Archives for 2006

Google Doesn’t Do Synonyms

Rarely do we want to rank for only one search phrase. Generally there are many different words and phrases that humans might use to get to your pages, different phrases that I refer to here very roughly as "synonyms".

But the notion of synonomy is a "semantic" concept — one that involves meaning — rather than a "syntactic" concept — one that relates only to language. Search engines don’t do semantics, only syntax.

For example, I know that a force transducer is the same thing as a load cell, but these semantically equivalent terms are syntactically disjoint, so ranking for one will not get you ranking for the other in today’s search engines.

This is especially problematic where your company name, which often gets used as link text, does not contain your preferred search. Here’s a concrete example I found to illustrate this point, but you can find many of your own.

A company named Transducer Techniques sells load cells. Totally obvious to me, a total mystery to Google. Many of the links to this firm are from industry directories that use the company name, so they are top ranked for the word "transducer". But according to WordTracker, the real traffic is for "load cell", where this company ranks #4.

Now compare Transducer Techniques to Load Cell Central, the top ranked page for load cell, which is not even in the first 100 results for transducer.

This is entirely a result link text. If links like Transducer Techniques were replaced with links like The Load Cell Experts the rankings would like be very different owing to the difference in PageRanks between these two sites.

A Brief Outline of the Google Architecture

The very front end of Google is the spider function which creates a queue of pages visit with content for each. This feeds the indexer which matches these pages to existing pages in the index and either creates a new index entry or updates an existing one with the new content. Originally at least, and probably still true I think, the indexing stage is also where link text is propagated from linking pages to destination pages where it is stored as an augmentation to the target page. This is one of — IMHO — the great ideas inside Google as it essentially reduces a key off-page analysis to one that can instead be conducted entirely on-page.

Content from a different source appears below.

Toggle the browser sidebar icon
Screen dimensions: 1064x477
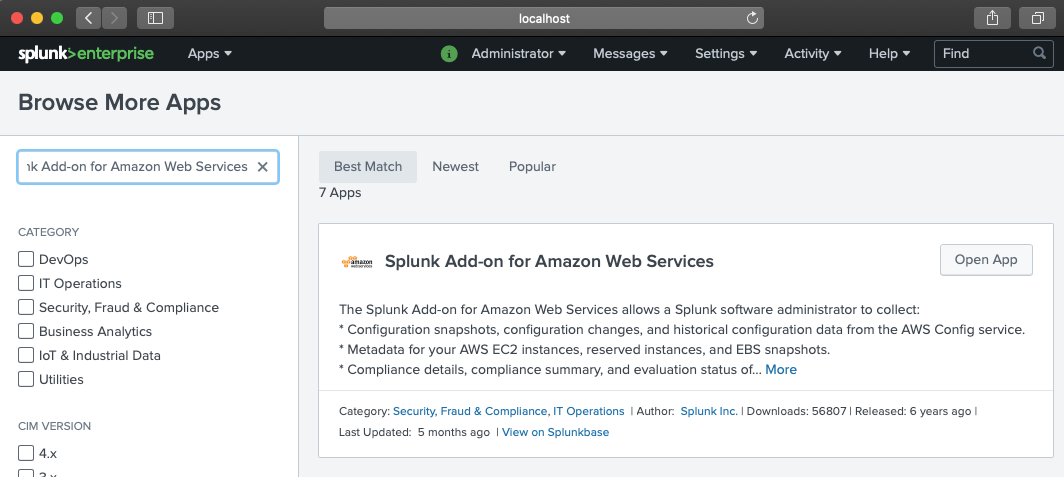click(155, 18)
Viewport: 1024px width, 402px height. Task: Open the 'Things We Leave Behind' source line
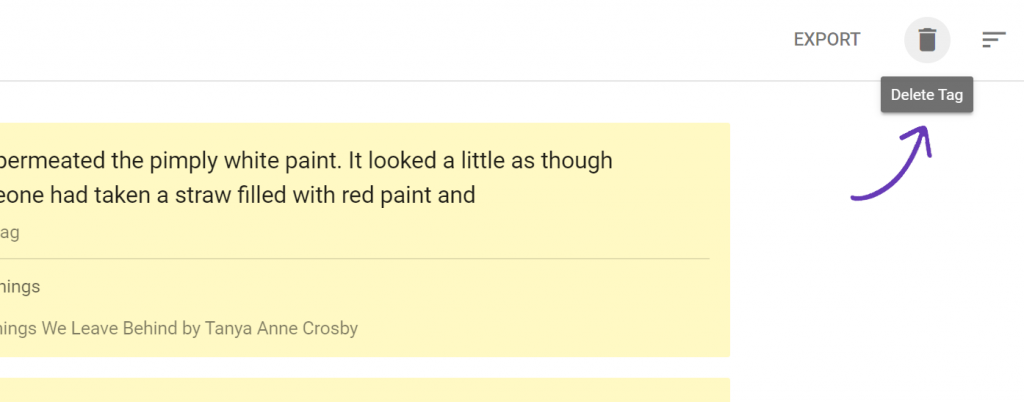[x=179, y=328]
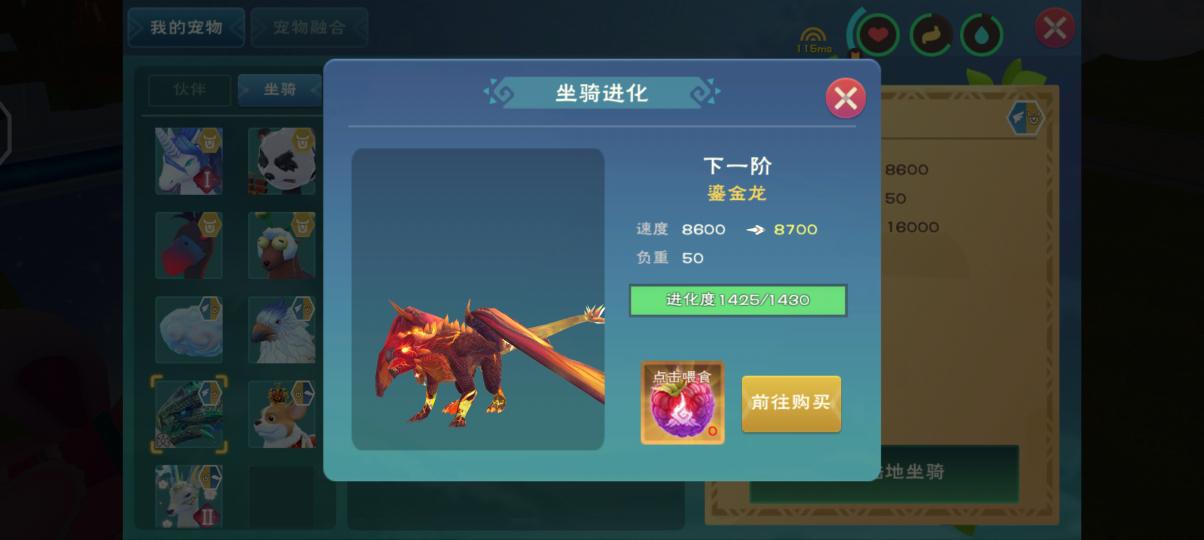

As an entirely separate process that uses the existing index as input, the PageRank algorithm is run to create a "side file" of PR values indexed by the same unique identifier used to access pages. The architecture makes no demands as to when PR is updated — it can be on any schedule they like.

What normal humans, not to be confused with SEOs :-), call "the search engine" is really the "query engine". This takes the index of content and the PageRank values and performs a computation to rank results as each user query is received and processed. Clearly, there can be no pre-processing of queries — there is just raw data to feed into this engine.

So what happens to a brand new page?

A new page doesn’t actually "exist" as far as Google is concerned until it is spidered nd indexed. Once it is indexed, meaning you can find it at Google using a site: query on your domain, it is my best understanding that all Link Reputation effects are baked into the index and fully affect search queries. Since spidering and indexing is the fastest part of Goolge, this explains the similarly fast positioning changes that can be accomplished through link text alone.

PageRank is another matter and can take any amount of time. There is no requirement in the software architecture that requires any particular schedule. In fact, my research suggests that the way PR is computed and the schedule used to compute it are drastically different today than 3 years ago.

While awaiting PageRank values for a new page, it can be very difficult for that page to rank to any significant searches. Likewise, making significant linking topoloy changes in an existing website, using my Dynamic Linking approach for example, will generally take a quite a while to have a ranking impact because of how long it takes for PR values to be recomputed across your site.